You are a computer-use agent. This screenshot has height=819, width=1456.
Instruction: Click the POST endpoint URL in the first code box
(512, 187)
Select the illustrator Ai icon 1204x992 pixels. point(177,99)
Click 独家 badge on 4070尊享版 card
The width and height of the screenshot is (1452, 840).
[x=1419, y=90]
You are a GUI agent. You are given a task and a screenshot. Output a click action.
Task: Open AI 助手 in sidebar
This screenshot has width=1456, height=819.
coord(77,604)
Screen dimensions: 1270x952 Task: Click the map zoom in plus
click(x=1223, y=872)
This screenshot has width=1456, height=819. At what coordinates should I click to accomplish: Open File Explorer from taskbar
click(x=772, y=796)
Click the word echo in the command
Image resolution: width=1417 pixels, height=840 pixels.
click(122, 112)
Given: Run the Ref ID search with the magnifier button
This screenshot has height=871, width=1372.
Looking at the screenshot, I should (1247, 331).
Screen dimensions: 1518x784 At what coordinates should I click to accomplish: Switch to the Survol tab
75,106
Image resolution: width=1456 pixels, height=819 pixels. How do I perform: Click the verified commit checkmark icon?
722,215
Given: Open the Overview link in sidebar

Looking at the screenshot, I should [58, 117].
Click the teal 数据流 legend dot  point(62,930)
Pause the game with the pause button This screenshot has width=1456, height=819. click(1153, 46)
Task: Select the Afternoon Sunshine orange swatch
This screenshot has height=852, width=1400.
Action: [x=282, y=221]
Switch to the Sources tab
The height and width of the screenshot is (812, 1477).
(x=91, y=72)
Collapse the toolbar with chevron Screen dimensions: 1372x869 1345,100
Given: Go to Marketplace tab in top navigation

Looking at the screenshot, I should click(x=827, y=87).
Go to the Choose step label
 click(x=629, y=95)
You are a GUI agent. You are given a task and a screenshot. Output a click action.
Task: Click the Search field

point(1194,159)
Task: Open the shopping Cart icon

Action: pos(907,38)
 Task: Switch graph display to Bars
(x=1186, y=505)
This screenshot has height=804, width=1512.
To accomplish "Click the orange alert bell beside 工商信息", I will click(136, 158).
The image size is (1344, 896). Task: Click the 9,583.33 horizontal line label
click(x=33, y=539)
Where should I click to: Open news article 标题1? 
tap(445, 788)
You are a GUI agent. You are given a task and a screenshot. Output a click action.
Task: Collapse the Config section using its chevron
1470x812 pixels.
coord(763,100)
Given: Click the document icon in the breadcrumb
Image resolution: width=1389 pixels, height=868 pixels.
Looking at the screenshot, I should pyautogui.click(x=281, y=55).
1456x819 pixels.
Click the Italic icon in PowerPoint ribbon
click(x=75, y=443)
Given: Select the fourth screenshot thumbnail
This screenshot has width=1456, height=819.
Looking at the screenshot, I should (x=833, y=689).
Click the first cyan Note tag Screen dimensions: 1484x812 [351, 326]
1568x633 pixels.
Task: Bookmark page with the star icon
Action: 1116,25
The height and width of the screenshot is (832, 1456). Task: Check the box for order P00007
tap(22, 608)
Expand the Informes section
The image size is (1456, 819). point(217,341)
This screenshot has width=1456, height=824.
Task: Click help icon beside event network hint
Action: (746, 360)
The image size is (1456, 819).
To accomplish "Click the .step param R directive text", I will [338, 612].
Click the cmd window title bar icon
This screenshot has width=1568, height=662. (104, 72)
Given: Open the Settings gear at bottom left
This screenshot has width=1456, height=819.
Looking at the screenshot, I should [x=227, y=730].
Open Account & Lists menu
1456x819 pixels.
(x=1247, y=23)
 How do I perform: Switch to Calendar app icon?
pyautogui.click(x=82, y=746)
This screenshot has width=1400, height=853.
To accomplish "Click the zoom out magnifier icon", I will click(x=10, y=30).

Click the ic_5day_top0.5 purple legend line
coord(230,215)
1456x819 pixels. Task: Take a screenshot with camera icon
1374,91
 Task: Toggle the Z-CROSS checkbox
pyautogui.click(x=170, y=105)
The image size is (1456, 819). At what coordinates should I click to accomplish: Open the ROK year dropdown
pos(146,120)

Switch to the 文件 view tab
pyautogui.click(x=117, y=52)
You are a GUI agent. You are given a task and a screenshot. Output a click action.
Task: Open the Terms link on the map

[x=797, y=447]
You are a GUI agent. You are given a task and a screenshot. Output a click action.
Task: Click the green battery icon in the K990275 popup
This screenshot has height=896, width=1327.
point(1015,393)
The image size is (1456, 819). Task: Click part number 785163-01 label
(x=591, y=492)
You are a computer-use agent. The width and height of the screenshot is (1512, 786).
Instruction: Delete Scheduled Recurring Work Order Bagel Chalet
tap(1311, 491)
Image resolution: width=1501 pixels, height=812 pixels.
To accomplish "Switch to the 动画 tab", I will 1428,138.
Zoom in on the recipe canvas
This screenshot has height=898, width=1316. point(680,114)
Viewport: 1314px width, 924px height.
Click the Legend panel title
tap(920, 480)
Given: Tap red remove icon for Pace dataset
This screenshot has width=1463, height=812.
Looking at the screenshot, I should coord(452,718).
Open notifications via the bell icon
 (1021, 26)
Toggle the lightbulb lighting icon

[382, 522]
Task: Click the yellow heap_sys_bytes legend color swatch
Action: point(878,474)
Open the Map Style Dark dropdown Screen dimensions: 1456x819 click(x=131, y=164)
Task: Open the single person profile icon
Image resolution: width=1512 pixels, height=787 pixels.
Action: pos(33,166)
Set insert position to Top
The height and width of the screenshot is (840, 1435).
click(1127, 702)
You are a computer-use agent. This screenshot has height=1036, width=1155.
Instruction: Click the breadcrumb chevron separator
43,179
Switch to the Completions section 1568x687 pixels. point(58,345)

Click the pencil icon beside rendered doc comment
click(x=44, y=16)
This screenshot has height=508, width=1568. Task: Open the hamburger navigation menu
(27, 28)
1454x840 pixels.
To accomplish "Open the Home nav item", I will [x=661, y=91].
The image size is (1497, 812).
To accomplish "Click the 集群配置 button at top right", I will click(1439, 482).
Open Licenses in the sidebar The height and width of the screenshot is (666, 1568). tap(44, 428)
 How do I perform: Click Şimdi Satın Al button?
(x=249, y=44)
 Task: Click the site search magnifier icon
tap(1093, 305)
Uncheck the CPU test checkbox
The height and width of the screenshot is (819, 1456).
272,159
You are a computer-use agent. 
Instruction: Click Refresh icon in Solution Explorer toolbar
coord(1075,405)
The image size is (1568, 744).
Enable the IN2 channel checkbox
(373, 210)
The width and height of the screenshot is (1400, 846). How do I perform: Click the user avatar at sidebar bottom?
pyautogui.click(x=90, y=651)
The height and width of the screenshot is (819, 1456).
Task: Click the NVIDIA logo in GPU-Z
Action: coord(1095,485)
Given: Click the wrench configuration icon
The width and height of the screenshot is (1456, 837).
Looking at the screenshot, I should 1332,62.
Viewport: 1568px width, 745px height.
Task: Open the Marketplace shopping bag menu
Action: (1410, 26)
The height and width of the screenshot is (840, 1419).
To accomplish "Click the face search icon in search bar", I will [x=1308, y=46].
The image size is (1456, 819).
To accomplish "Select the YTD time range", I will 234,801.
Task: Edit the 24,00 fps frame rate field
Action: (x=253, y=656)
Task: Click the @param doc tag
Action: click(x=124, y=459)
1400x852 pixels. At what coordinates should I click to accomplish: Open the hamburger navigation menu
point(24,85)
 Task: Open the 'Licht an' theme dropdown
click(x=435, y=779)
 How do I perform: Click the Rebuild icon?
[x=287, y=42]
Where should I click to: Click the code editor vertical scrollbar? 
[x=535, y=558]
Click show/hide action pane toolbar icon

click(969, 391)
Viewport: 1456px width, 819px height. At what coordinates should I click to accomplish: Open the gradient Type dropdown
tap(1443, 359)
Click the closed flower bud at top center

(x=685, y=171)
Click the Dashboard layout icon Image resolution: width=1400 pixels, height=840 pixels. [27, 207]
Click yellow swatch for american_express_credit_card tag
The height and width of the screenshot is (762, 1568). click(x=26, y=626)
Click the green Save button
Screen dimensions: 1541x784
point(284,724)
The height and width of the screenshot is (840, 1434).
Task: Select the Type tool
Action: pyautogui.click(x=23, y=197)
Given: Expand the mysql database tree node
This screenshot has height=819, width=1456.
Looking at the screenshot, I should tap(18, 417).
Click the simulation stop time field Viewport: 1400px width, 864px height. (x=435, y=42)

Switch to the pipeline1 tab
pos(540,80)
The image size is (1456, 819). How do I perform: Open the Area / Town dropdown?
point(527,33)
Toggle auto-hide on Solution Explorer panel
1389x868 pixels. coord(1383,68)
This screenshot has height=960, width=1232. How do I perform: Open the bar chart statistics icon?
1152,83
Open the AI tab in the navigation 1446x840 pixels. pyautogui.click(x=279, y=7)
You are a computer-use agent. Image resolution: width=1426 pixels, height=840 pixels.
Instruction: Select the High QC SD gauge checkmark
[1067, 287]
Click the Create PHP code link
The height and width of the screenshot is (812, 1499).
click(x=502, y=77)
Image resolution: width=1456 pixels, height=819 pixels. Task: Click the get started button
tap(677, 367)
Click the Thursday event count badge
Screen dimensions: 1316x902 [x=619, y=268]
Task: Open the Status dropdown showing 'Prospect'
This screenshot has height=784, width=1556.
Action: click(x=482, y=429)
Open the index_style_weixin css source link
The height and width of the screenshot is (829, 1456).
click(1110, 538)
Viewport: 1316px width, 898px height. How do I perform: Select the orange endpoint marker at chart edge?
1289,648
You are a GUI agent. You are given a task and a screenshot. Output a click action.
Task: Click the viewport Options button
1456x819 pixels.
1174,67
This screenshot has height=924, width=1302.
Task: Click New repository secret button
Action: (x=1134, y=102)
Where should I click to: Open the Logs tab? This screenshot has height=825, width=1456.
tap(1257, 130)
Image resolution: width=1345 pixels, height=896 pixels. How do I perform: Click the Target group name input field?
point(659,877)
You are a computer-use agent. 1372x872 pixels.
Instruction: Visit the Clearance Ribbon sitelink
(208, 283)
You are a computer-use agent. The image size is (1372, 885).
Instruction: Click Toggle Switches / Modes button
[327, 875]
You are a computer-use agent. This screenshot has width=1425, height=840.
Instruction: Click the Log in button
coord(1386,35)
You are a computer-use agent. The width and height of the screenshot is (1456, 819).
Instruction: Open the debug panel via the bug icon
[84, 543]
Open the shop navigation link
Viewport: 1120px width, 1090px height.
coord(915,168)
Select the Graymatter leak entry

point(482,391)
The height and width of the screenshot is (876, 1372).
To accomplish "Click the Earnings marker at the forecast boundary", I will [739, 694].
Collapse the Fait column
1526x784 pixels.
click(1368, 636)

* [What you are asked to do]: Single out each line of the records above with the string "Collapse" in it, and copy it.

* [Task result]:
Collapse the toolbar with chevron Screen dimensions: 1372x869 1345,100
Task: Collapse the Config section using its chevron
Collapse the Fait column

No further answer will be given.